The results are courtesy of the USC’s Understanding America Study, which has asked members of a national representative panel about issues related to COVID-19 every two weeks since March. Unlike other surveys that measured Americans’ feelings about COVID-19 vaccines in a single moment, this tracked changes in the same group of more than 8,000 people since the early days of the pandemic. (In each two-week period, between 5,259 and 6,139 answered questions that were asked, in English or Spanish.)
Although the US Food and Drug Administration did not authorize any COVID-19 vaccines at the time the latest research was completed, early clinical trial results suggested that the candidate vaccines from Pfizer and BioNTech and Moderna were safe and highly effective.

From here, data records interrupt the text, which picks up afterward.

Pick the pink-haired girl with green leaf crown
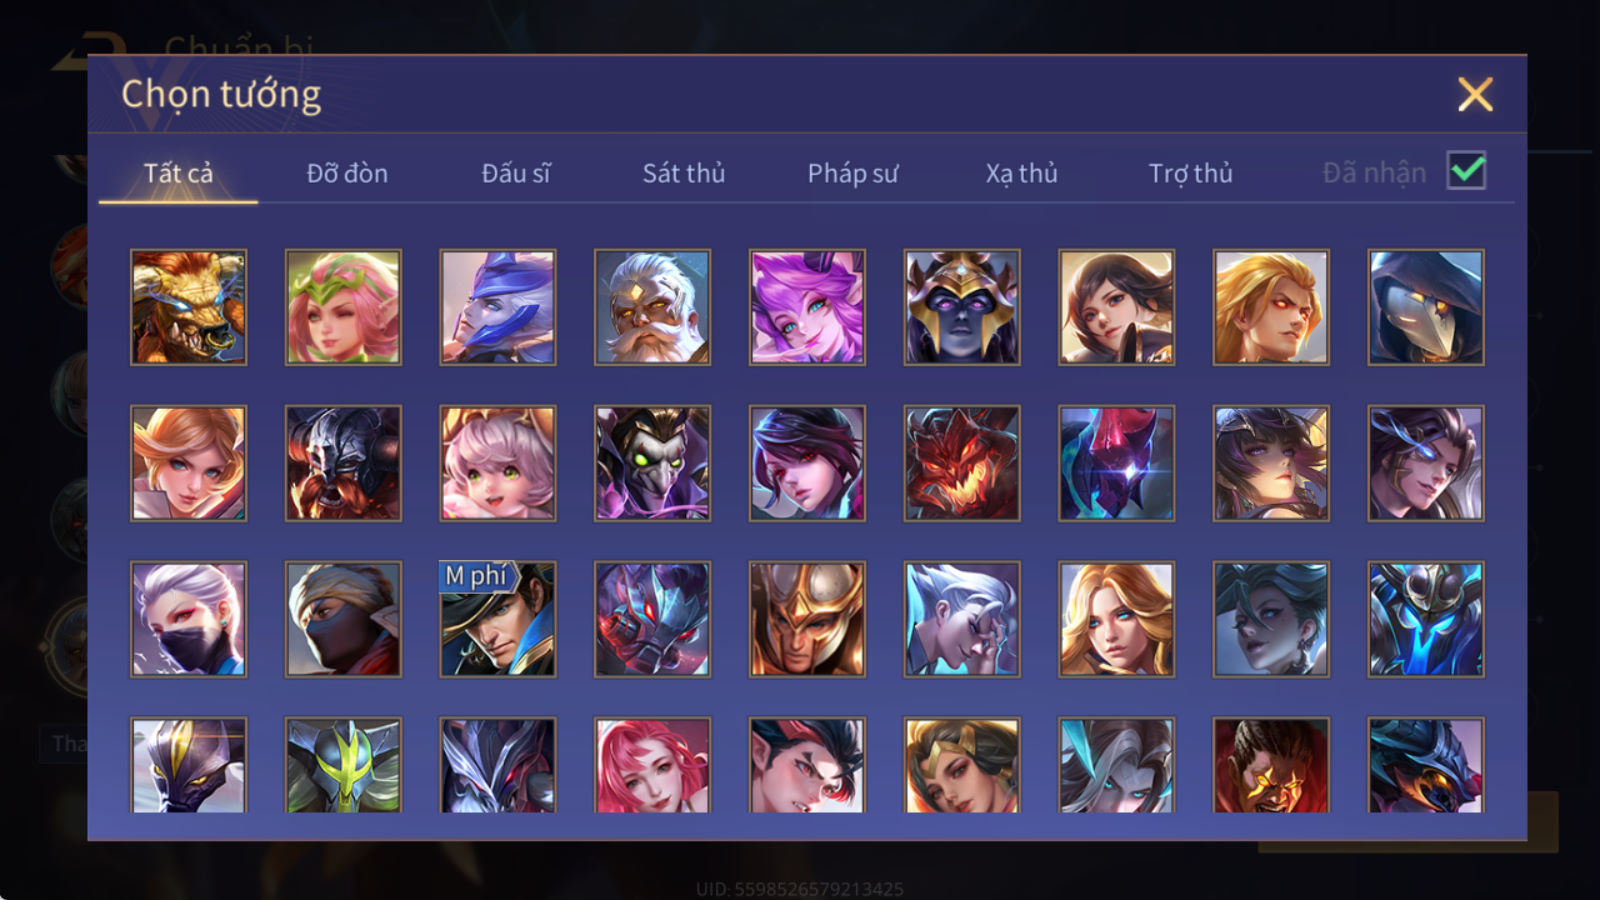The width and height of the screenshot is (1600, 900). tap(343, 307)
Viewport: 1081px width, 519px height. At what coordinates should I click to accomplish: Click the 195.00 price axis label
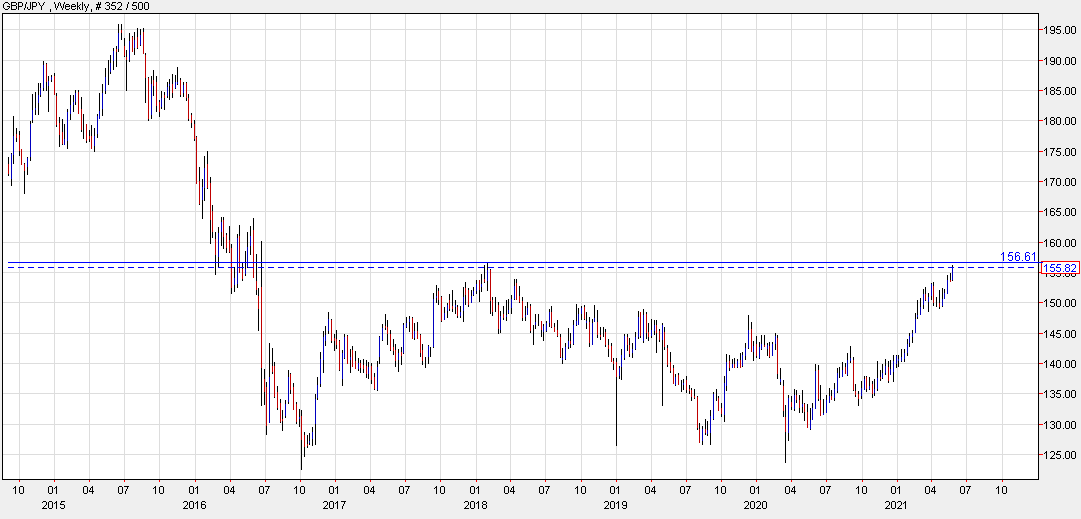1059,30
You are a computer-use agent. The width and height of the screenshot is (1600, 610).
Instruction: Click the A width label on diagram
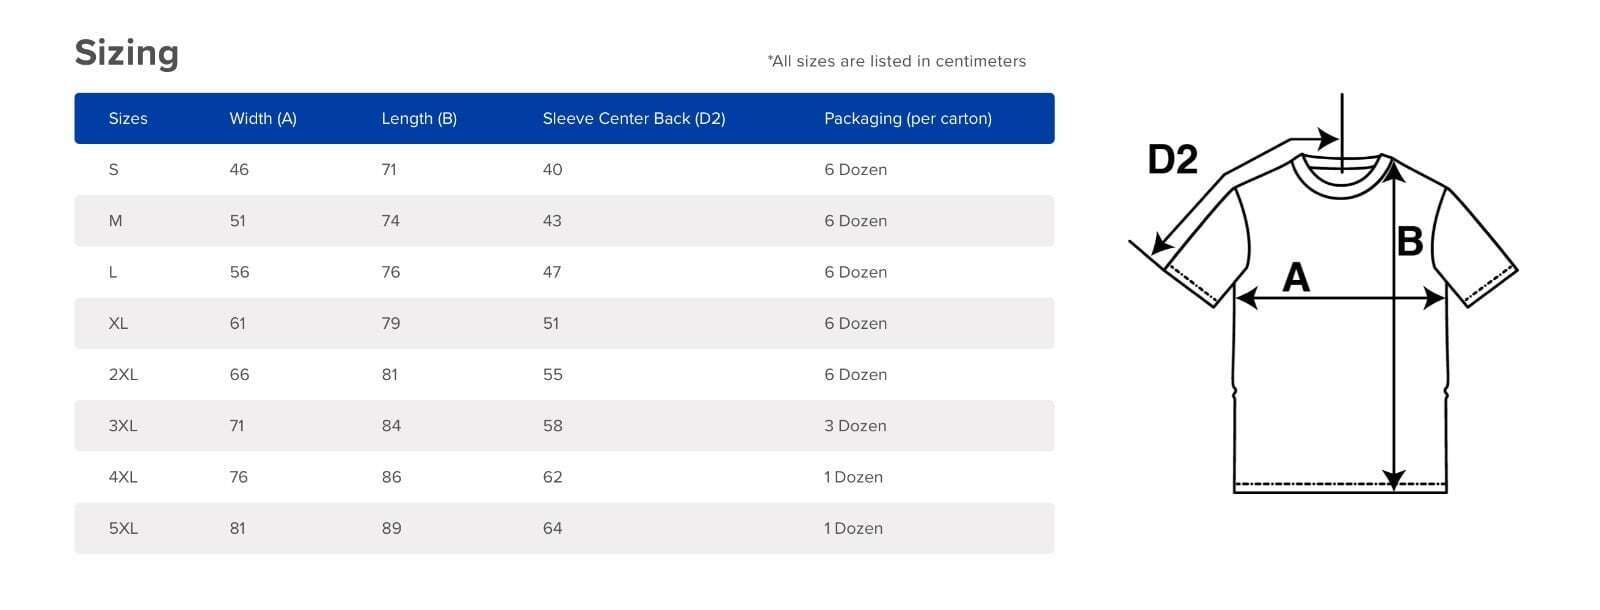[1295, 277]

But even this good news could not contain a drop of nearly 18 percentage points in Americans’ willingness to be vaccinated, the authors of the JAMA report lamented.
“Educational campaigns are needed to increase the public’s willingness to consider vaccination with COVID-19,” concluded the team of researchers from USC, UCLA and the Los Angeles County Department of Public Health.
“The low probability of obtaining the COVID-19 vaccine among black individuals and those with less education is of particular concern because of their disproportionately greater burden of COVID-19 disease,” they added.